• Task statement
From the line below that contains "Ouvrir une demande (136, 2089)" to the line that contains "registrar (647, 1457)", repeat every line exactly, both ends included, and nothing else.

• Dataset entries
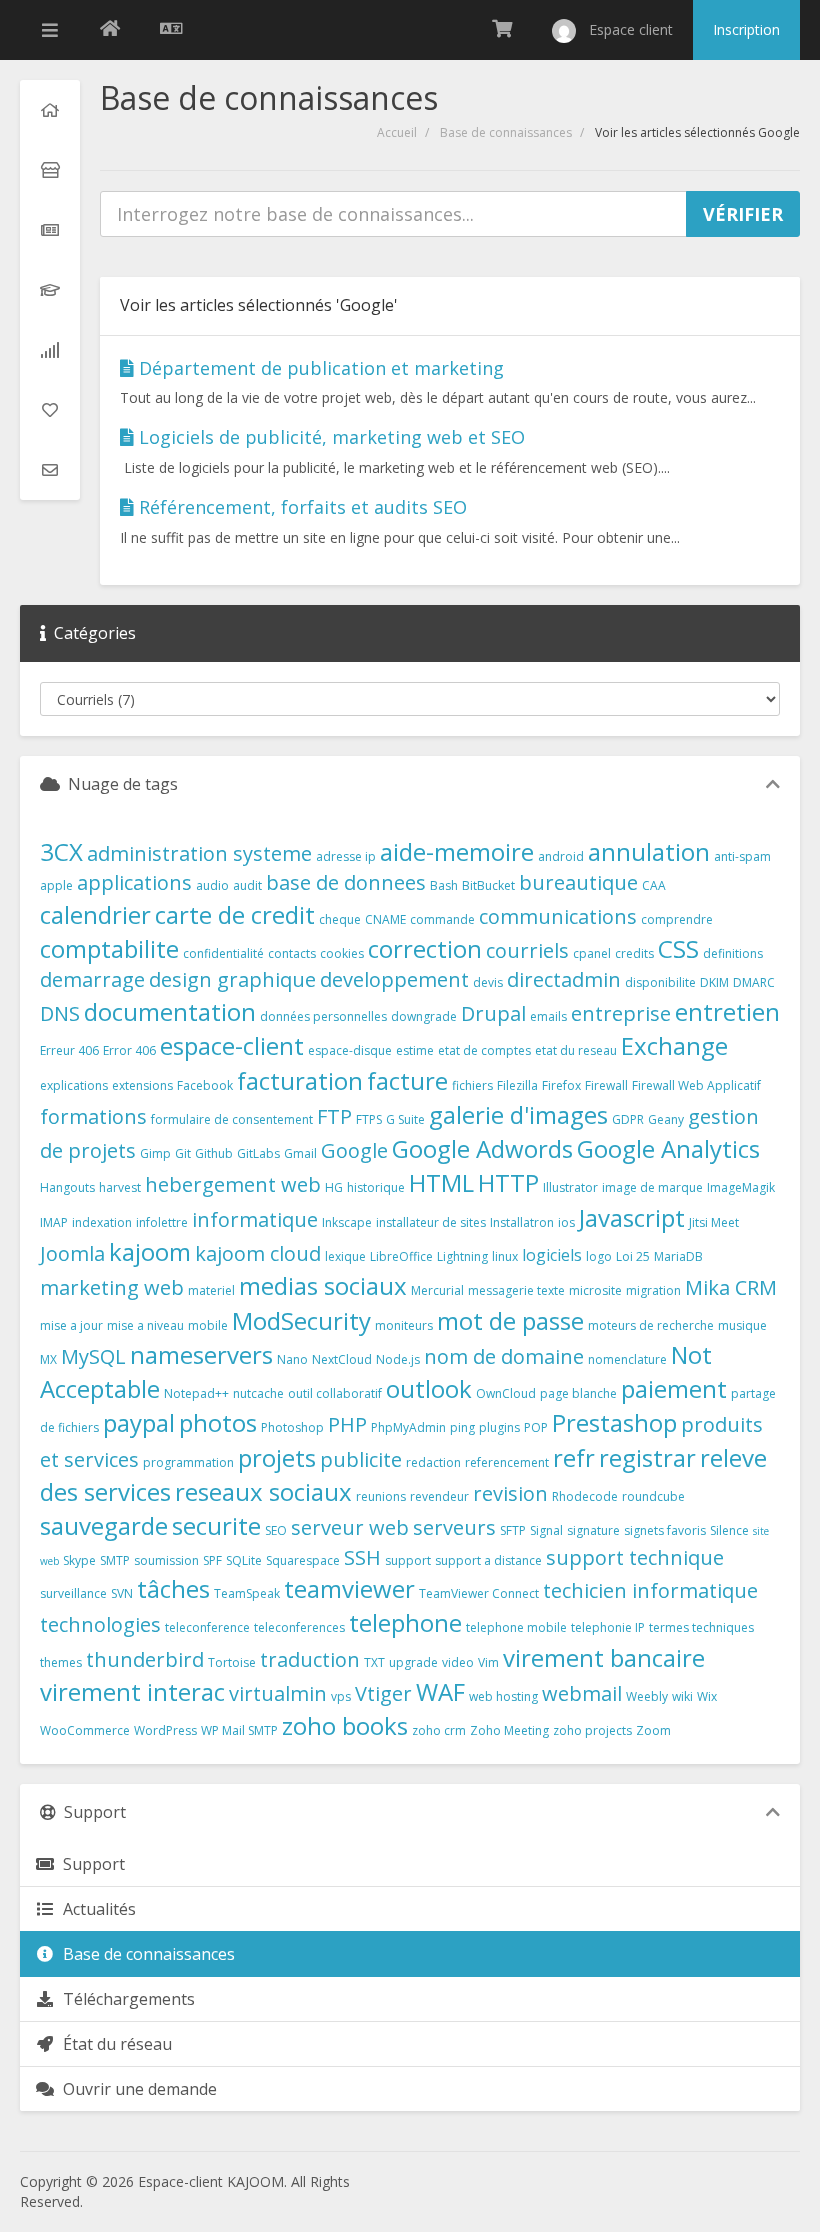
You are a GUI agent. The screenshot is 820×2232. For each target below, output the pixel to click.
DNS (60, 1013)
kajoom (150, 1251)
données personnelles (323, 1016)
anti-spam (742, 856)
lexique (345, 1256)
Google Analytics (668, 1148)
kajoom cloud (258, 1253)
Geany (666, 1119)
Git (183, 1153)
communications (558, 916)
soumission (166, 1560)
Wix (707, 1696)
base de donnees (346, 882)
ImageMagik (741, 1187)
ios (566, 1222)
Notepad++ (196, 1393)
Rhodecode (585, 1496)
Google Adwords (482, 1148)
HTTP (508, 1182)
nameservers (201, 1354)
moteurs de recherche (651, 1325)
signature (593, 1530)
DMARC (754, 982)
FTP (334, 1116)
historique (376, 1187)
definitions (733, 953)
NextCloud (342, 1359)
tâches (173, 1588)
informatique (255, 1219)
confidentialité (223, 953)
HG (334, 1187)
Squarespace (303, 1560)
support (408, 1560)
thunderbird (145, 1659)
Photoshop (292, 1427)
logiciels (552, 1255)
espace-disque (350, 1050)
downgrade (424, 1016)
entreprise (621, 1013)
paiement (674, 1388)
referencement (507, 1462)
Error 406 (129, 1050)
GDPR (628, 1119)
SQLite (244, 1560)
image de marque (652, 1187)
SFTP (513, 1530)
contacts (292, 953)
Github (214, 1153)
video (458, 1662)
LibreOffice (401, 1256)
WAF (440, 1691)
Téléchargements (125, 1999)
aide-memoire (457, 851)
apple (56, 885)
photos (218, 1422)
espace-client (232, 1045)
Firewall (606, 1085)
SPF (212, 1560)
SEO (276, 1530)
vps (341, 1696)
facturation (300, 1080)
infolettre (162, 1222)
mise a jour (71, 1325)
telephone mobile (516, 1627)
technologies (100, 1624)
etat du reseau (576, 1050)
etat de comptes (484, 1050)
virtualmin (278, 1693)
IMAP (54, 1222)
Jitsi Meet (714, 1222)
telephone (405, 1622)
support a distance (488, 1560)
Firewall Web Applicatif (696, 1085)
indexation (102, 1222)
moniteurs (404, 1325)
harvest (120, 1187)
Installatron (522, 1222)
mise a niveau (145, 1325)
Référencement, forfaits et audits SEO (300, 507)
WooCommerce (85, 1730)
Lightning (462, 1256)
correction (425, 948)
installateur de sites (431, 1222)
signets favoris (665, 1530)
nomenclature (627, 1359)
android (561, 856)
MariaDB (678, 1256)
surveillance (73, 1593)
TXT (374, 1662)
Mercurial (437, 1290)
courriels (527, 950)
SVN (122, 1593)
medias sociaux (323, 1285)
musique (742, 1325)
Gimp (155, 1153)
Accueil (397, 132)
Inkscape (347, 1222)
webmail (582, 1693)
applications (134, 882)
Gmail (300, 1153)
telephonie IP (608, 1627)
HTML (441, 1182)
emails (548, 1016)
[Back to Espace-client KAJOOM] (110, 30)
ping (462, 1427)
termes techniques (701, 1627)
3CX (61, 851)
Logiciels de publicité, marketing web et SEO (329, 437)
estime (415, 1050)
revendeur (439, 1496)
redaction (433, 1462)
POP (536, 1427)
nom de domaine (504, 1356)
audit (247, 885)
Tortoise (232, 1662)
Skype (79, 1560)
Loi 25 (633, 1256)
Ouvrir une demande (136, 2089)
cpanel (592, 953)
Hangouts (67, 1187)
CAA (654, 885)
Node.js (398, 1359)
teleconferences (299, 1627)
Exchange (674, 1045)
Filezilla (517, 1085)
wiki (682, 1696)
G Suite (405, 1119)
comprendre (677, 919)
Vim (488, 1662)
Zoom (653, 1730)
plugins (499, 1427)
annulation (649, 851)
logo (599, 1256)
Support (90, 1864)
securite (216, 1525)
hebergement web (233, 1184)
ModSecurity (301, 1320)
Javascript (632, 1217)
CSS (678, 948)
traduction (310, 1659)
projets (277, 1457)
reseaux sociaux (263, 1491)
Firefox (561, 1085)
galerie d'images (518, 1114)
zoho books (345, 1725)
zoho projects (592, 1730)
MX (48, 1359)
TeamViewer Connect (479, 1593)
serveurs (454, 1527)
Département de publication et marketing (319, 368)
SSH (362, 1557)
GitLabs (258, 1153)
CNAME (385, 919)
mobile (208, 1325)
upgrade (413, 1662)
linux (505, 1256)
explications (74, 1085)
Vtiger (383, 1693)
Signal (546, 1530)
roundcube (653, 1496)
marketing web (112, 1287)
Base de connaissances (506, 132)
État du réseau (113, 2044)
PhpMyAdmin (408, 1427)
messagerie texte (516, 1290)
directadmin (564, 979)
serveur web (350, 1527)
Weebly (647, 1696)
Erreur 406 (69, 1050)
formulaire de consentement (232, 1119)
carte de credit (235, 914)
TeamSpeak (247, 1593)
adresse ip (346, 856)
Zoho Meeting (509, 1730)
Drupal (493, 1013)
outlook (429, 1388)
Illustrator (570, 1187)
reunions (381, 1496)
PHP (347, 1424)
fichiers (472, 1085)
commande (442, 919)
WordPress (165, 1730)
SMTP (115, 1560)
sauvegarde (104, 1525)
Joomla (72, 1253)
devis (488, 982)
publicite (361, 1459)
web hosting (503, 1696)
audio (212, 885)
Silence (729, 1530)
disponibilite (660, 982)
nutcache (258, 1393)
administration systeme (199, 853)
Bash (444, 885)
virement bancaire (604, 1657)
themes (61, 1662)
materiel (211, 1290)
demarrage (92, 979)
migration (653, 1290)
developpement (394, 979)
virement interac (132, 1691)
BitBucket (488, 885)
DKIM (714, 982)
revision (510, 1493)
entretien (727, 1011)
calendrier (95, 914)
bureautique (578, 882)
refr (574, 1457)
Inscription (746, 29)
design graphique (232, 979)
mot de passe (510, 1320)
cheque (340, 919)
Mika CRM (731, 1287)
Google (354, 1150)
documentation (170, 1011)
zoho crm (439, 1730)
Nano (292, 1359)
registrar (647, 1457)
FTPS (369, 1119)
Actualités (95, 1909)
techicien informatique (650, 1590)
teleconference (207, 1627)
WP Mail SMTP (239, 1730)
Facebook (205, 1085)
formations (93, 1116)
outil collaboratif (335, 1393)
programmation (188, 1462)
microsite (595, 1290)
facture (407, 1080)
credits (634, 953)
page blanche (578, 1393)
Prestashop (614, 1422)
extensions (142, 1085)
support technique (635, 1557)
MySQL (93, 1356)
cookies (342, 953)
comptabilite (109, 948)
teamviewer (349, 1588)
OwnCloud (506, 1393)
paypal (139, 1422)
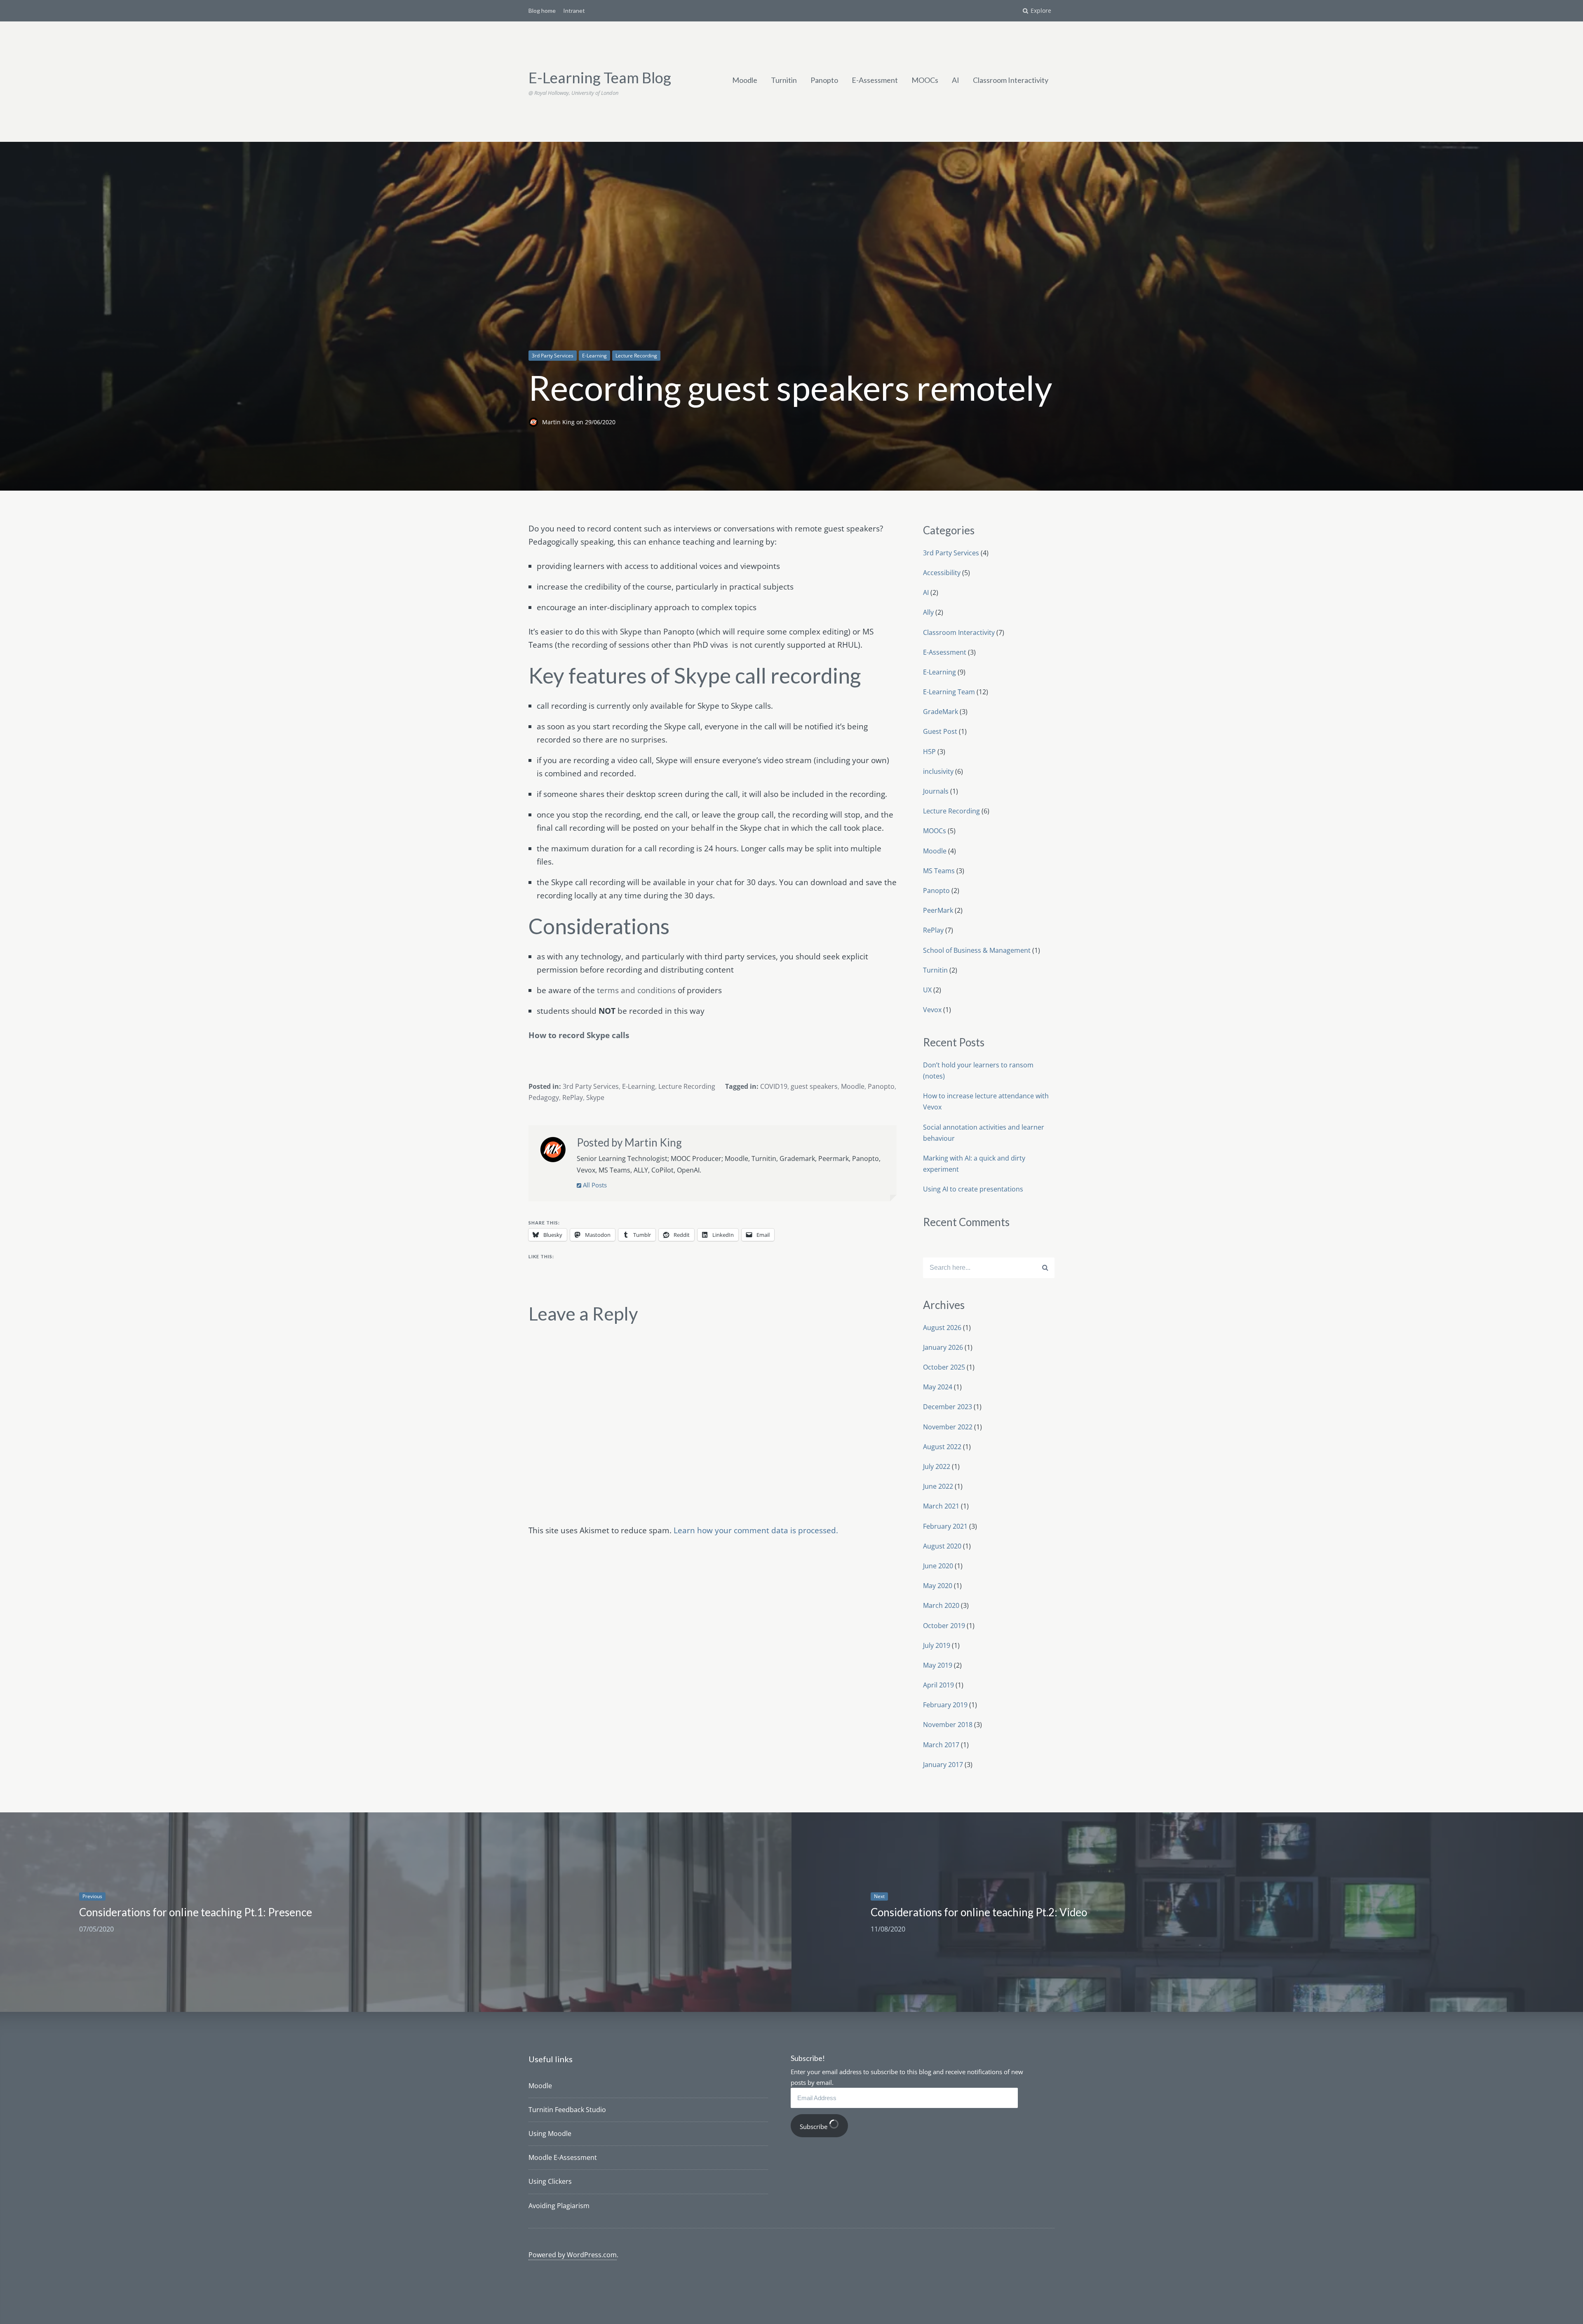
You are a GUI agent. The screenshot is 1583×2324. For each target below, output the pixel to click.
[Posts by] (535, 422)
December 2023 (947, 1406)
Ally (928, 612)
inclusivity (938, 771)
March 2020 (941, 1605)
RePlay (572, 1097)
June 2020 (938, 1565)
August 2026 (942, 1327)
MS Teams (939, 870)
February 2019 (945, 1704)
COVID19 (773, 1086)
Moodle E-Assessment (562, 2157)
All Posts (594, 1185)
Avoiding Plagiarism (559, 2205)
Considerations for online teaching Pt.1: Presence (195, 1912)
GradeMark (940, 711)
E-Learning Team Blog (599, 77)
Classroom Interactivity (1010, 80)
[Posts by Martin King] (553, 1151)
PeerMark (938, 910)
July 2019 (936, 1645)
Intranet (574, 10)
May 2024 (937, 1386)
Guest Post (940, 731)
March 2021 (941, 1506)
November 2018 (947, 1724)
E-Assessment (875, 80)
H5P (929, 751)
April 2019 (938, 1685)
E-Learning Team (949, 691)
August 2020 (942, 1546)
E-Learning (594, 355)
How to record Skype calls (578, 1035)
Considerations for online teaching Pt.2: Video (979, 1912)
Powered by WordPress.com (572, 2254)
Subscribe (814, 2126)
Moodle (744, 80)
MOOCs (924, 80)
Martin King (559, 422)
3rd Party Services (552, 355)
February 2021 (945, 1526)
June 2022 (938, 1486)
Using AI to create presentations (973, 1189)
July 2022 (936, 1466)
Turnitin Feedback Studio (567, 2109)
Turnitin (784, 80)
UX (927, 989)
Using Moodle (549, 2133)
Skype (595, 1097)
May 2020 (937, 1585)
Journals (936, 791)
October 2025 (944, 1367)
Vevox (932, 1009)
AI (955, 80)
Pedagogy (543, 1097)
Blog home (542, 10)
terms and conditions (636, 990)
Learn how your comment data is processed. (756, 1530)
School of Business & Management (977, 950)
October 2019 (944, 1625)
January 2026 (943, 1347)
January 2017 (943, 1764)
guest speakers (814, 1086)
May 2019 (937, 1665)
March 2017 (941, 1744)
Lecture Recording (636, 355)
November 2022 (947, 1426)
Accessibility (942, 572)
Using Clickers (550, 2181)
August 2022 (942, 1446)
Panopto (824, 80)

• Written response
Ouvrir une demande (136, 2089)
cpanel (592, 953)
Hangouts (67, 1187)
CAA (654, 885)
Node.js (398, 1359)
teleconferences (299, 1627)
Exchange (674, 1045)
Filezilla (517, 1085)
wiki (682, 1696)
G Suite (405, 1119)
comprendre (677, 919)
Vim (488, 1662)
Zoom (653, 1730)
plugins (499, 1427)
annulation (649, 851)
logo (599, 1256)
Support (90, 1864)
securite (216, 1525)
hebergement web (233, 1184)
ModSecurity (301, 1320)
Javascript (632, 1217)
CSS (678, 948)
traduction (310, 1659)
projets (277, 1457)
reseaux sociaux (263, 1491)
Firefox (561, 1085)
galerie d'images (518, 1114)
zoho books (345, 1725)
zoho projects (592, 1730)
MX (48, 1359)
TeamViewer Connect (479, 1593)
serveurs (454, 1527)
Département de publication et marketing (319, 368)
SSH (362, 1557)
GitLabs (258, 1153)
CNAME (385, 919)
mobile (208, 1325)
upgrade (413, 1662)
linux (505, 1256)
explications (74, 1085)
Vtiger (383, 1693)
Signal (546, 1530)
roundcube (653, 1496)
marketing web (112, 1287)
Base de connaissances (506, 132)
État du réseau (113, 2044)
PhpMyAdmin (408, 1427)
messagerie texte (516, 1290)
directadmin (564, 979)
serveur web (350, 1527)
Weebly (647, 1696)
Erreur 406 (69, 1050)
formulaire de consentement (232, 1119)
carte de credit (235, 914)
TeamSpeak (247, 1593)
adresse ip (346, 856)
Zoho Meeting (509, 1730)
Drupal (493, 1013)
outlook (429, 1388)
Illustrator (570, 1187)
reunions (381, 1496)
PHP (347, 1424)
fichiers (472, 1085)
commande (442, 919)
WordPress (165, 1730)
SMTP (115, 1560)
sauvegarde (104, 1525)
Joomla (72, 1253)
devis (488, 982)
publicite (361, 1459)
web hosting (503, 1696)
audio (212, 885)
Silence (729, 1530)
disponibilite (660, 982)
nutcache (258, 1393)
administration systeme (199, 853)
Bash (444, 885)
virement bancaire (604, 1657)
themes (61, 1662)
materiel (211, 1290)
demarrage (92, 979)
migration (653, 1290)
developpement (394, 979)
virement interac (132, 1691)
BitBucket (488, 885)
DKIM (714, 982)
revision (510, 1493)
entretien (727, 1011)
calendrier (95, 914)
bureautique (578, 882)
refr (574, 1457)
Inscription (746, 29)
design graphique (232, 979)
mot de passe (510, 1320)
cheque (340, 919)
Mika CRM (731, 1287)
Google (354, 1150)
documentation (170, 1011)
zoho crm (439, 1730)
Nano (292, 1359)
registrar (647, 1457)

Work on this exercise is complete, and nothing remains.